#### [WHAT NEEDS TO BE DONE]
In how many lines of the records below does the word "width" appear? Reply with the number only.

SUPPLIED MATERIAL below:

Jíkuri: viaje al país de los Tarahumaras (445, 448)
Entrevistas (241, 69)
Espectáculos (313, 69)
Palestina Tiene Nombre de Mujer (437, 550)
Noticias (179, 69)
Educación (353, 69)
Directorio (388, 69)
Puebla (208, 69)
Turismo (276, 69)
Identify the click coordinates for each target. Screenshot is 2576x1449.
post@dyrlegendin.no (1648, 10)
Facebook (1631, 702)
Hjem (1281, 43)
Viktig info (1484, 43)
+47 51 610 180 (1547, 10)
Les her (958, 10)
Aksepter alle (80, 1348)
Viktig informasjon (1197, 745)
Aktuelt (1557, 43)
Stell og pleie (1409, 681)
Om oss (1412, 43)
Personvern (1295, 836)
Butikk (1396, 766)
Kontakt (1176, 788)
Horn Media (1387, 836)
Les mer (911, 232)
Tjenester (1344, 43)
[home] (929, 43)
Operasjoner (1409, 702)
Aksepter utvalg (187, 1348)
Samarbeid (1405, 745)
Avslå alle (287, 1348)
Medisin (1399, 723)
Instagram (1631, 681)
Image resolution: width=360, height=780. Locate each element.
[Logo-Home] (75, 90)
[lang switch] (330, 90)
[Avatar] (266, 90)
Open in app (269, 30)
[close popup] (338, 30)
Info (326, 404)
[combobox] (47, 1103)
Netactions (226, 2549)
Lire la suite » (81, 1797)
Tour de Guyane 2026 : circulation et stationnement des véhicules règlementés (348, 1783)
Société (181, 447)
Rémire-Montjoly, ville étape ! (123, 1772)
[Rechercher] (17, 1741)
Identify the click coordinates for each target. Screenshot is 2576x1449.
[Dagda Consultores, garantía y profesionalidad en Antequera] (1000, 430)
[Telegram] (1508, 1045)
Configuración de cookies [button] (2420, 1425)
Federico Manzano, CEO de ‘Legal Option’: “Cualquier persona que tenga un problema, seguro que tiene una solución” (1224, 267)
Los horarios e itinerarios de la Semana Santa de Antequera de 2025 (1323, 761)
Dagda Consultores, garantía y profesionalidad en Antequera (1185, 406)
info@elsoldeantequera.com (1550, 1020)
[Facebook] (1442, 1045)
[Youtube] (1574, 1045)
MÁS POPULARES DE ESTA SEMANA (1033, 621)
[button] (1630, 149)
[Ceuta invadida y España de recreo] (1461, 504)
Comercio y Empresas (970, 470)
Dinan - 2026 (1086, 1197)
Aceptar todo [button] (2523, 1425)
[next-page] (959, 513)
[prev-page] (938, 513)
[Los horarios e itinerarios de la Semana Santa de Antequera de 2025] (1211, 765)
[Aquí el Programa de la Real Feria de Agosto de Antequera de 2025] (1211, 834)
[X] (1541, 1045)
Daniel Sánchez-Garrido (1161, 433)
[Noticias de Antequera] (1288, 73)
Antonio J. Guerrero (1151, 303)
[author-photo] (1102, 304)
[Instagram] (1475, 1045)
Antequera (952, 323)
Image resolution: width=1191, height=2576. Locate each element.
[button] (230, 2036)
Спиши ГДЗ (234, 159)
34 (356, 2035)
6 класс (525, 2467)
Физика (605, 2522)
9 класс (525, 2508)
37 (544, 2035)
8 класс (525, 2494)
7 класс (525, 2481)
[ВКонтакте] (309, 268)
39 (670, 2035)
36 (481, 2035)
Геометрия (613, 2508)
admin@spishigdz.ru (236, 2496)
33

End of SUPPLIED MATERIAL.

#### [SOLUTION TO THIS TASK]
2